Second Lieutenant ▪ Royal Field Artillery

Philip Henry Burt Fitch, born on 22nd April 1897, was admitted to King Edward’s School in September 1911, having attended King Edward VI Grammar School, Nuneaton. He was later elected a Foundation Scholar. Philip lived with his mother, Bride, his father, Albert, managing director of Fitch Ltd. Polish and Firelighter Manufacturers, and his sister, Irene, at 25, Wyndham Road, Edgbaston.

At School, Philip was an accomplished linguist, as well as a Lance Corporal in the Officer Training Corps.

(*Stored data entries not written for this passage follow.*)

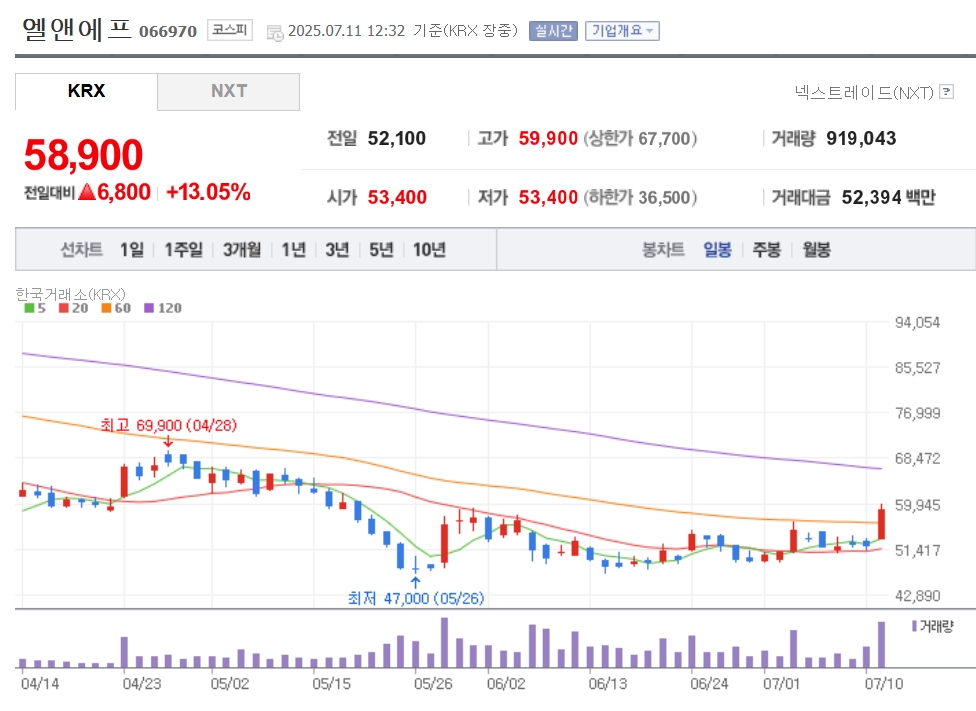Click the orange 60-day average legend marker
This screenshot has width=976, height=711.
(106, 308)
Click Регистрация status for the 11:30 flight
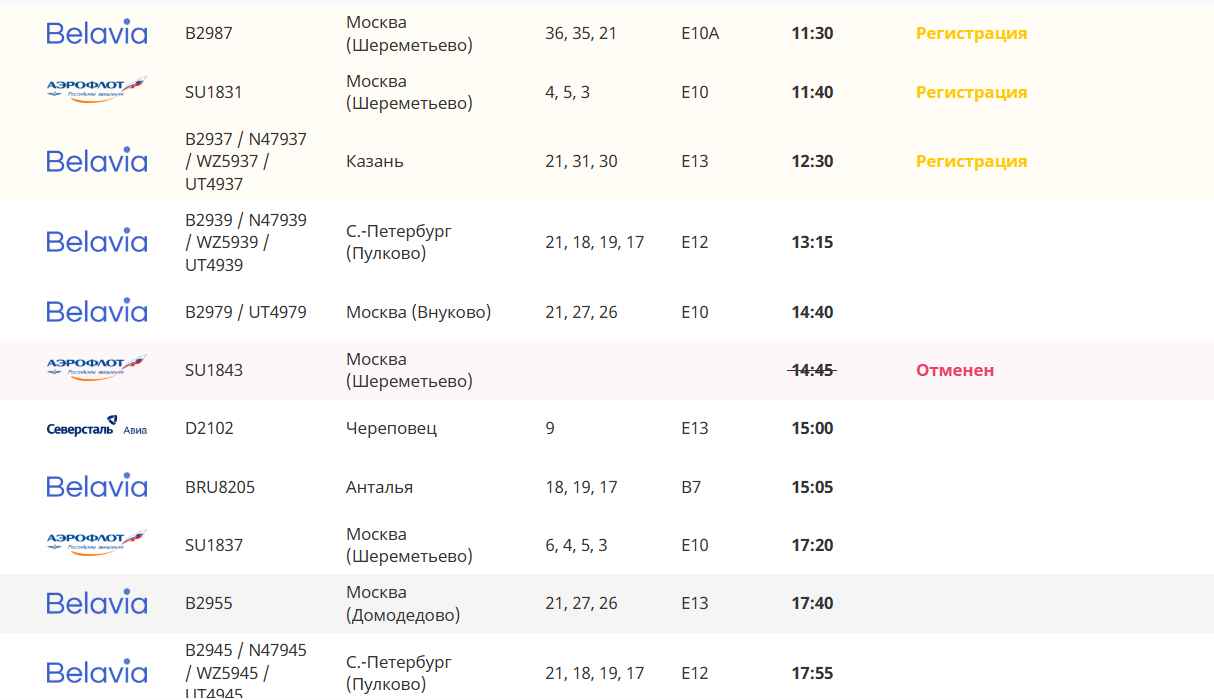1214x700 pixels. [x=971, y=33]
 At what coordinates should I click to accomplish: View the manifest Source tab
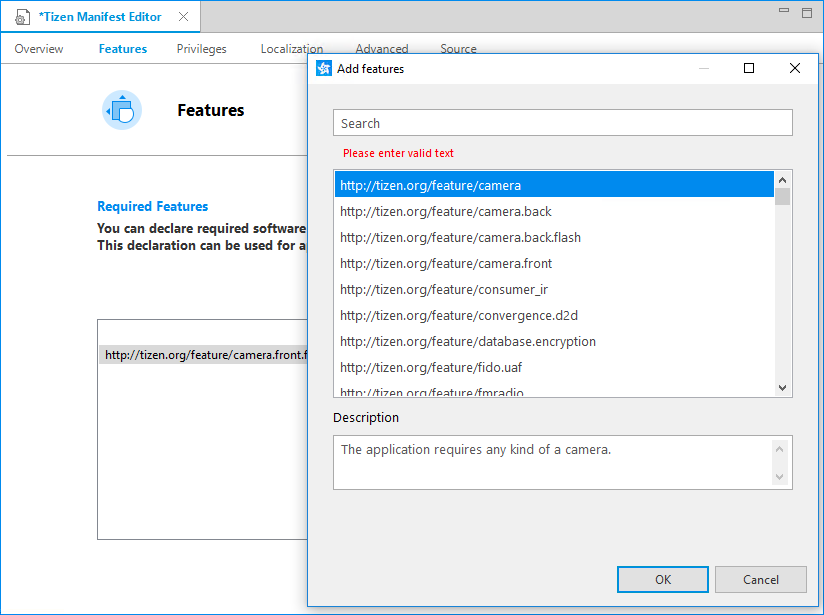tap(457, 48)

Philip was commissioned as a Second Lieutenant in the Royal Field Artillery on 23rd December 1915, and was sent to France a year later. He was awarded the Military Cross for action in June 1917, and his citation reads: “For conspicuous gallantry and devotion to duty in accompanying another officer and a sergeant into a gun emplacement in which a serious explosion had taken place, bringing out the killed and wounded and extinguishing a fire caused by the explosion amongst the ammunition.” Philip was killed by shellfire at Ypres on 23rd July 1917 while engaged in night-firing, aged twenty. He reached the rank of Lieutenant, and is buried in Brandhoek Cemetery, Flanders. He left his estate of £257 to his father, who applied for his late son’s medals in 1919.